Supply Market Intelligence in the process and result of gathering information about the various factors those influence the supply market. This factors are also known as Cost Drivers.

This can be done internally in our organisation by category experts or can be outsourced to third-party. Many such service providers in modern day are combining market intelligence with technologies like machine learning, data analytics and data visualization.

The major cost driver – Supply & Demand

Supply Market Intelligence mainly include information related to Changes in Supply and Demand and Trends, Supply Market size, utilization, expected expansions/contractions, level of competition, Technological changes, Innovations, geo-political changes in supply market etc.

The relationship between supply and demand greatly influences the prices.

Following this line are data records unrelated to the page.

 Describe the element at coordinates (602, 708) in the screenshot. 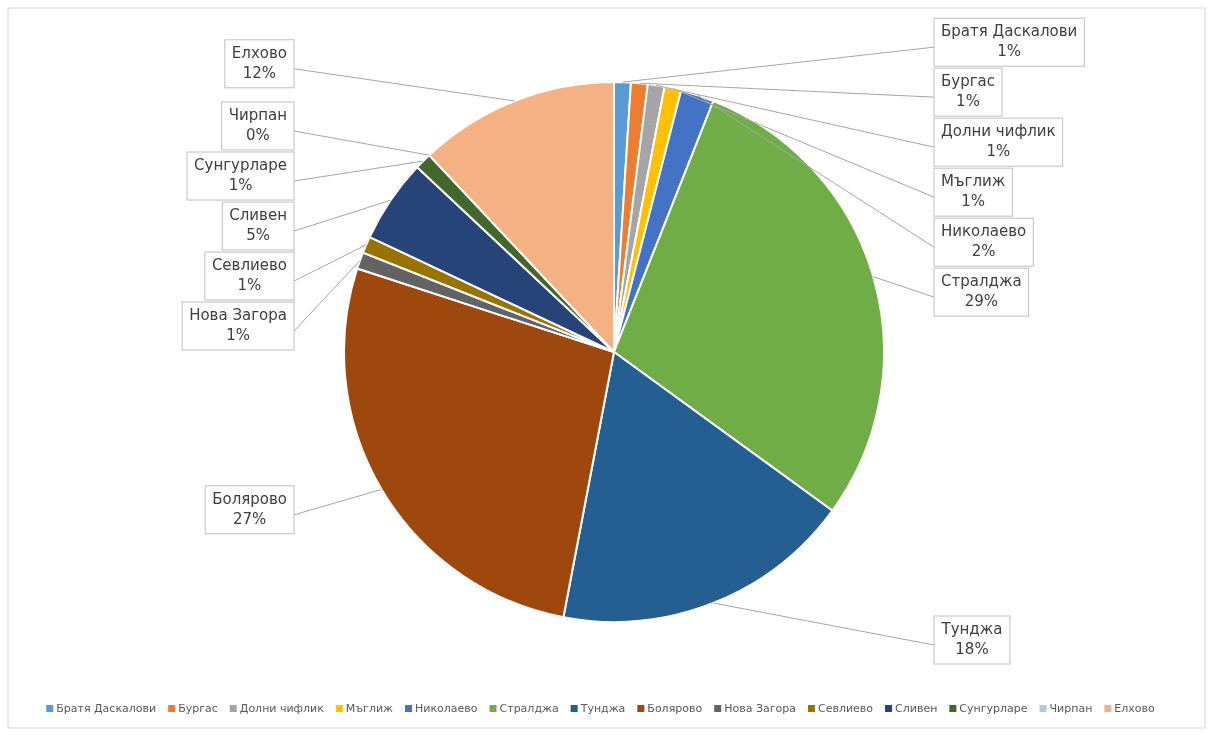

I see `legend-label: Тунджа` at that location.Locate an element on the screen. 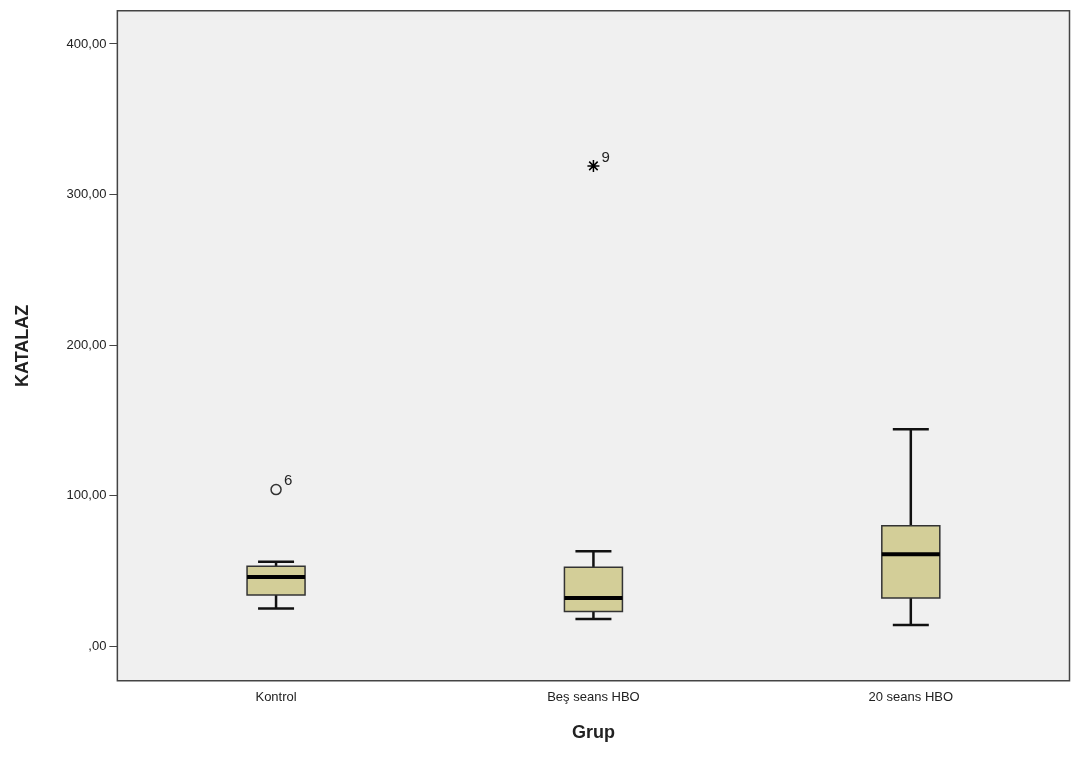  y-tick-label: ,00 is located at coordinates (98, 645).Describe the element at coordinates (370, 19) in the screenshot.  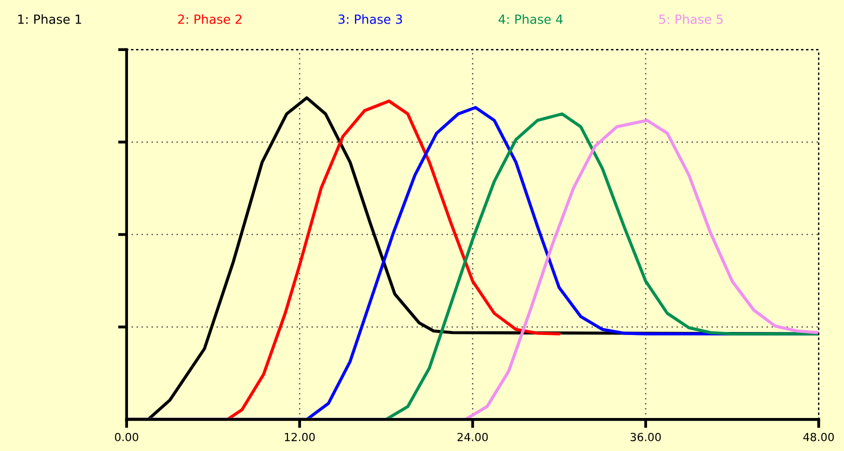
I see `text: 3: Phase 3` at that location.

Although there are many factors, but in general when supply is poor than demand, prices increase and vice versa.

In general when supply contracts and demand increases, prices increases and vice versa- specially for items involving raw materials or components having high raw material content.

When there are many suppliers in the market for a product or service, buyers are in strong position to negotiate and get better prices from suppliers. For limited number pf suppliers in market pricing may not be that much flexible. Degree of competition are Full and Open, Limited or Technical, and greatly influence the prices.

Merger, Acquisition and break-ups changes the supply market scenario. Whereas merger and acquisition reduces competition in the market resulting in price increases. Break-ups can increase the competition by increasing the number of suppliers in market. To control this many government review Mergers and acquisitions to tackle Antitrust issues.

Supply Chain Impact – Mergers and Acquisitions

Mergers & Acquisitions 2020 | India

Market Capacity as a Cost Driver

Excess capacity of production at producers drives the prices down in market. For new product, capacity contract at producers –pushes prices upward. In rapid sales growth, capacity utilisation increase, which in turn also increases prices, whereas producers per unit cost decrease due to learning curve.

New technologies make old technologies obsolete. So when new technologies arrive old technologies may be available at discounted rates. Sectors where rapid technological changes are there, supply market also changes rapidly.

Government regulation affects the supply market greatly. Like rebates, special schemes can change the supply market scenario. Procurement professionals must keep in watch the government regulations and changes very closely.

To make Market Intelligence more useful, procurement professionals need to understand beyond what has happened in past. We need to have an understand of what might happen, something called predictive analysis. A SWOT like forward looking approach can help us to understand the strength, weakness, opportunity and threat based on internal and external supply make data.

Supply market intelligence data can be collected from many sources like RFI itself, suppliers company website, news articles, company press releases, industry magazines and government publications etc.

GEP – SUPPLY MARKET INTELLIGENCE

Conclusion

How the supply market positioning and structure effects the prices of the product can be summarized to a great extend in following points-

  1. Supply Contact Demand Increases consequently Prices Increases.
  2. Many Supplier in Market will give the buyer higher pricing flexibility hence lower prices of the product or services.
  3. Less Supplier in Market will result in less pricing flexibility hence the buyer needs to pay higher prices for the product or services.
  4. Excess Capacity in industry drives prices down
  5. New product launch with premium prices
  6. Rapid sales growth reduces capacity of the suppliers thus increasing prices
  7. More supplier in market means more capacity utilization thus prices of the product or services decreases.